The variation in its entirety might also be funded with capital raised by the private party. This is more common in government-pays PPPs where the capital and funding costs can be received from an increase in the payments.

8.3.2. Managing Private Partner-Initiated Changes

There are likely to be many private partner-initiated changes. The majority of these should be changes to the means by which the output specification is achieved and should be at the cost and risk of the private partner. Nevertheless, the government has a significant interest in reviewing and approving these changes so that the output specification continues to reflect the needs of the government. This is because the government remains the owner of the asset created in most cases, and it has an interest that the asset performs over a period much longer than the term of the PPP contract.

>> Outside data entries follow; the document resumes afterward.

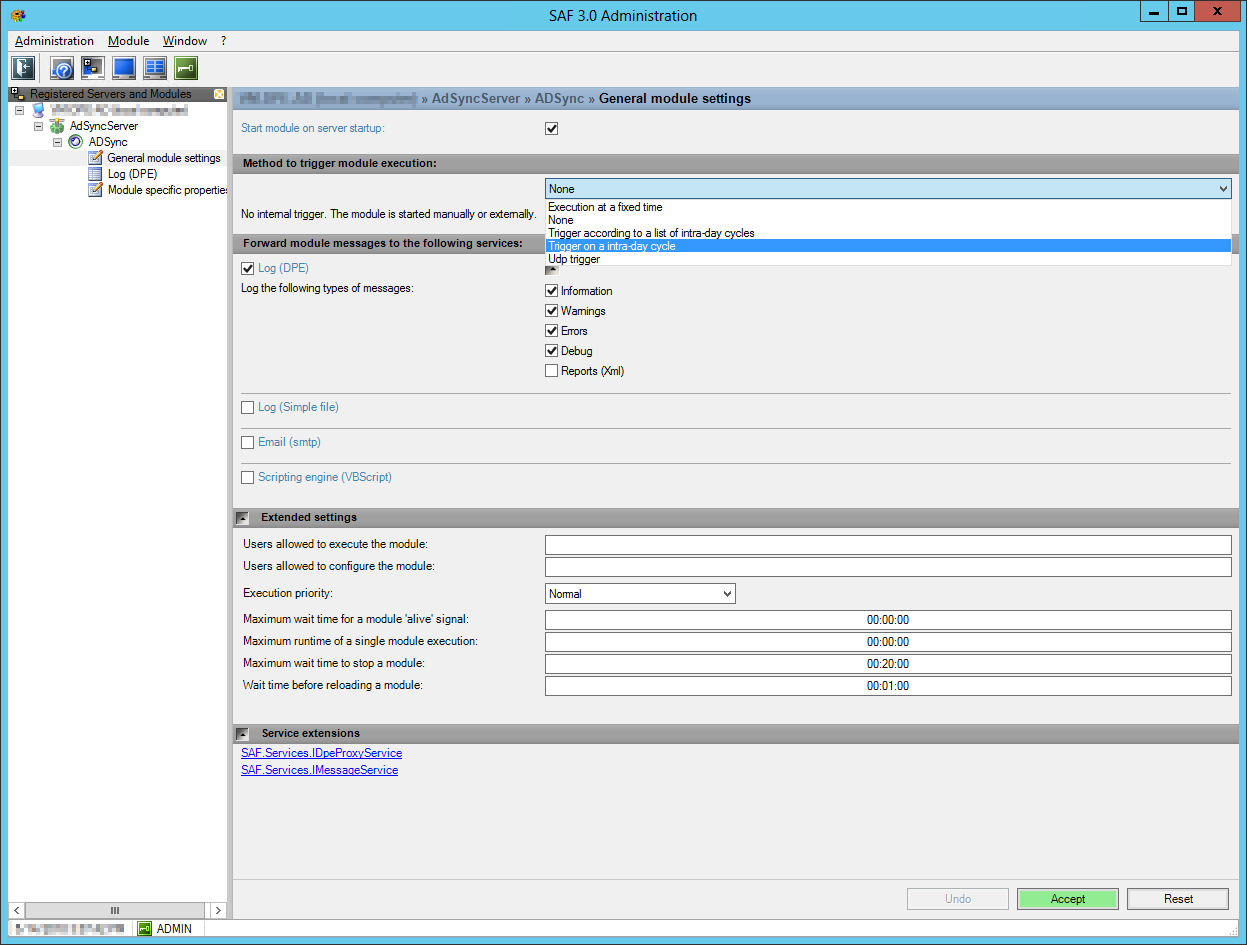Image resolution: width=1247 pixels, height=945 pixels.
Task: Click the exit door toolbar icon
Action: (23, 68)
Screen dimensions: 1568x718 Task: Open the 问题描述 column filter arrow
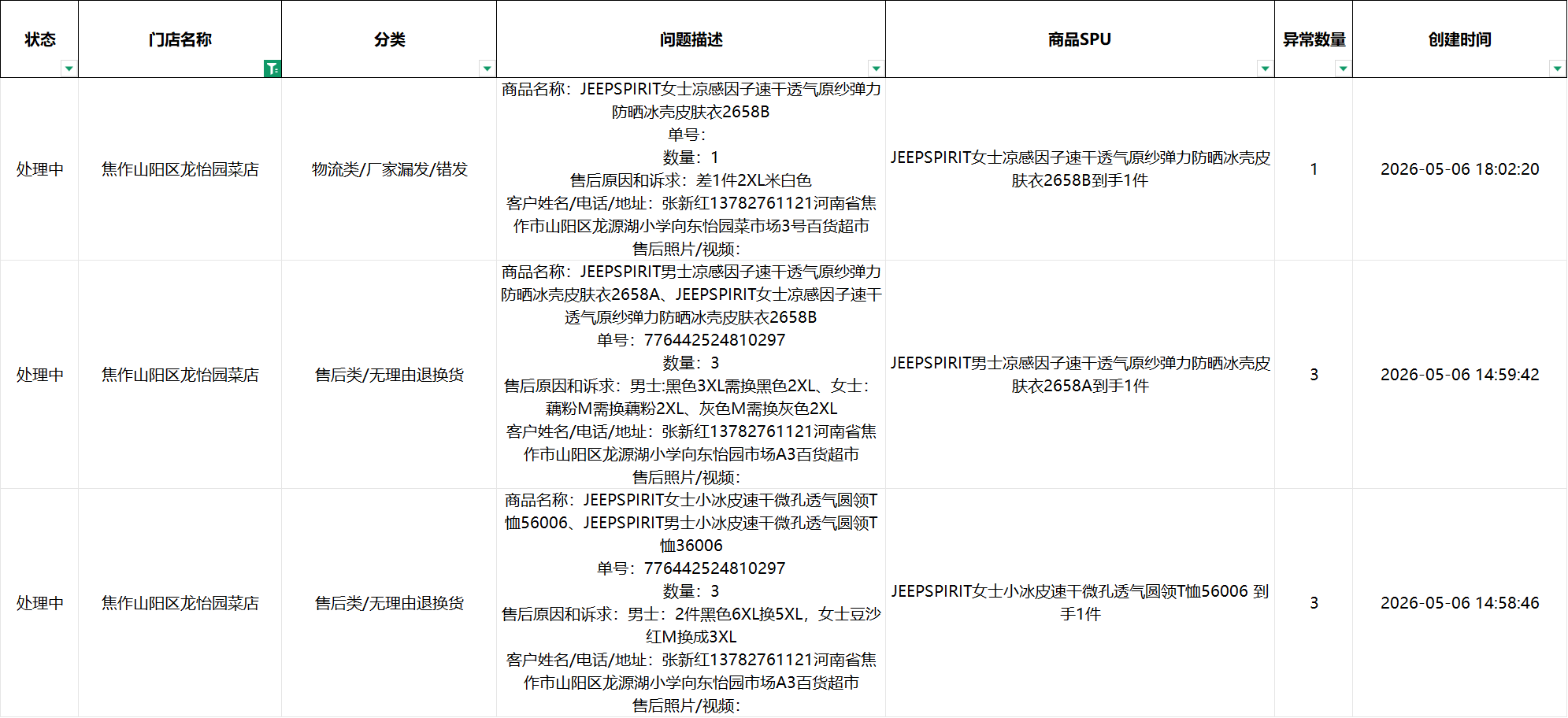click(877, 68)
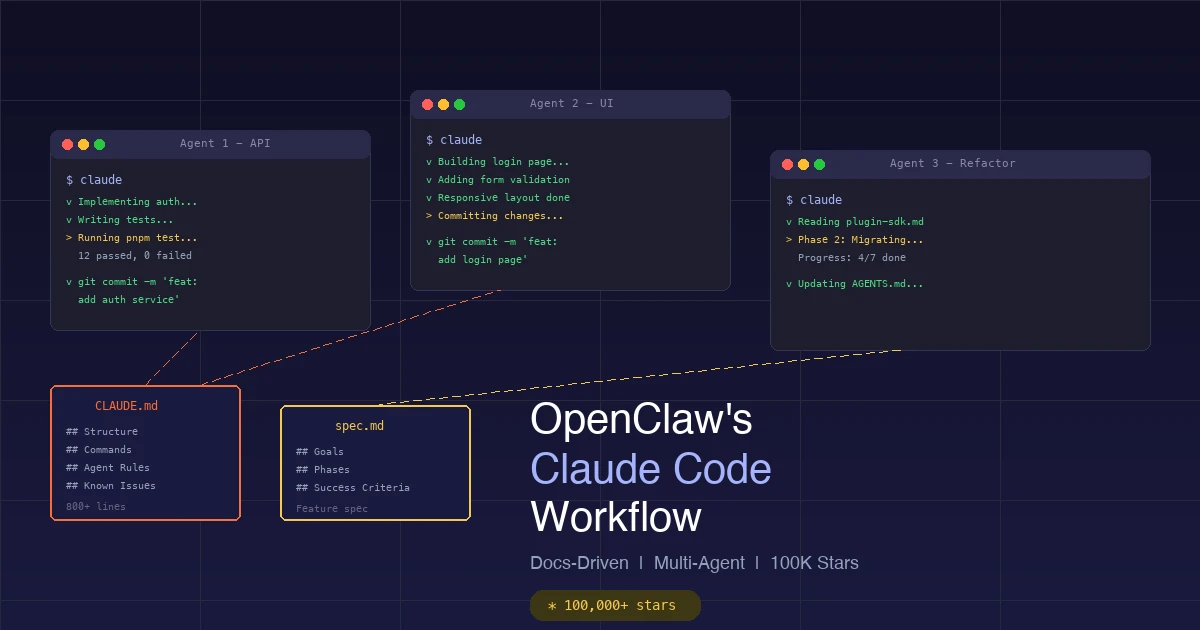This screenshot has width=1200, height=630.
Task: Click the green zoom dot on Agent 2 window
Action: (x=459, y=103)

In this case, the private partner issues the variation notice and confirms the detail of the change to the specification and that there is no cost to the government. There may be some cases where the government is willing to make a cost contribution to a private partner variation in the interest of increasing Value for Money, but these should be the exception.

The government then issues some form of no objection to the variation. It is then formalized and signed off on by the parties and then implemented.

The government must be sensitive to the concept of value engineering by the private party. Value engineering is where costs are reduced by the use of some innovative implementation method and is common in construction and system development. Cost reductions may well be shared between the parties in the variation agreement, but care must be taken to examine the risk that comes with such value engineering.

An example in a rail system could be reducing the amount of derailment containment to a level that is consistent with good industry practice, but below that set out in the original output specification. An actual derailment in an area where the containment was omitted as part of a value engineering that the government shared in, would lead to some interesting liability issues in the civil and even criminal legal proceedings that would be sure to follow.